Do You Know Your “Tell?” & the Comfort Food for Your Brain?

Spines of kids literature books

My new book about habits, Better Than Before, comes out one week from tomorrow. It’s hard to believe that publication day is so close.

I don’t feel particularly anxious, but I realized that actually, I am pretty anxious—because I recognized my “tell.”

Self-knowledge is one of the greatest challenges for happiness and good habits. Why is it hard to know that I’m feeling anxious — don’t I feel it? Why is it so hard to know myself? It seems like nothing should be easier and more obvious than to know myself– but it’s not.

Because I find it hard to know myself, I’m always on the lookout for indirect ways to gain self-knowledge. For instance, I ask, Whom do I envy? What do I lie about? My envy and lies reveal a lot — including things I’d otherwise try to keep hidden, even from myself.

And I’ve also learned to look for my “tells.” In gambling, a tell is a change in behavior that reveals your inner state. Gamblers look for tells as clues about whether other players are holding good or bad hands.

This is my tell: a while back, I realized that when I’m feeling anxious or worried, I re-read books aimed at a younger and younger audience. The more worried I am, the simpler the book. Under all circumstances, I love children’s and young-adult literature, and read it often, but when I’m reading these books as an anxiety tell, I inevitably re-read instead of reading books I’ve never read before. I want the coziness, the familiarity, the high quality of a book that I know I love.

For instance, when I was writing Better Than Before, I went through a stage of a major editing. Not just little changes here and there—massive re-organization, massive cutting (I went from 140,00 words to 80,000 words without losing any ideas), massive line edits.
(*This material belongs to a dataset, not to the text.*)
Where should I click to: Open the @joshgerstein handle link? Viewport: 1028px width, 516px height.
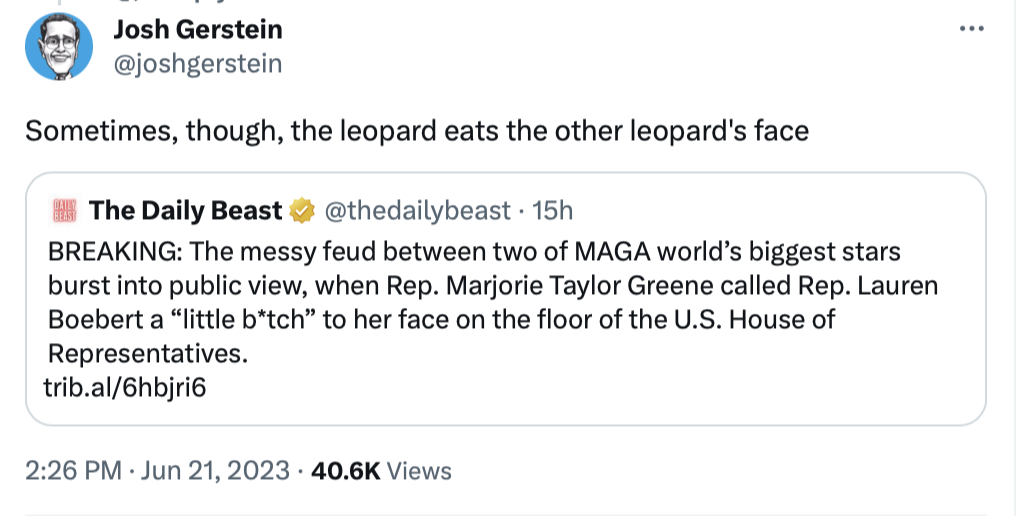click(199, 64)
It was exhilarating, but also very stressful and intellectually demanding.

And during that time, I re-read the entire Harry Potter series.

What book did I pick up yesterday, without quite realizing I was doing it? J.R.R. Tolkien’s The Fellowship of the Ring.  Frodo and company were already at The Prancing Pony before I recognized, “Oh, hey, I’m anxious, and so I’m reading this now.”

Once I first recognized my tell those years ago, I realized that I can use children’s and young-adult literature as “comfort food” for my mind. When I want some comfort, when I want to know that I’m going to enjoy something whole-heartedly, and get a distraction from my thoughts, I now deliberately turn to those books.

In this case, though, part of my brain realized that I needed comfort food before I consciously grasped it, myself.

One reason I’m anxious is that these days, a book’s first week of sales has a very disproportionate importance. If a book sells well that first week, it gets a big, big boost. So next week really matters.

But at this point, with one week to go there’s not much more I can do to affect my book’s fate. I told my husband, “It’s like knowing that I’m gong to take a major exam, but I can’t study.” He gave me a patient look and said, “Gretch, you’ve already studied.”

Hmm. Well, I don’t know what will happen to Better Than Before, but I do know what happens when the Nine Walkers enter the Doors of Durin. And I love reading about it, again and again.

As any lover of Tolkien would agree:  once the story of the One Ring begins, there’s no stopping: you’re going there and back again. And then I’ll want to watch the movies, too, like as not. So, depending on how much free time I have in the next week, I may be set until my publication date on March 17.

How about you? Do you have a “tell” that shows that you’re anxious?  And do you have a “comfort food” for your mind—some activity or subject that soothes you?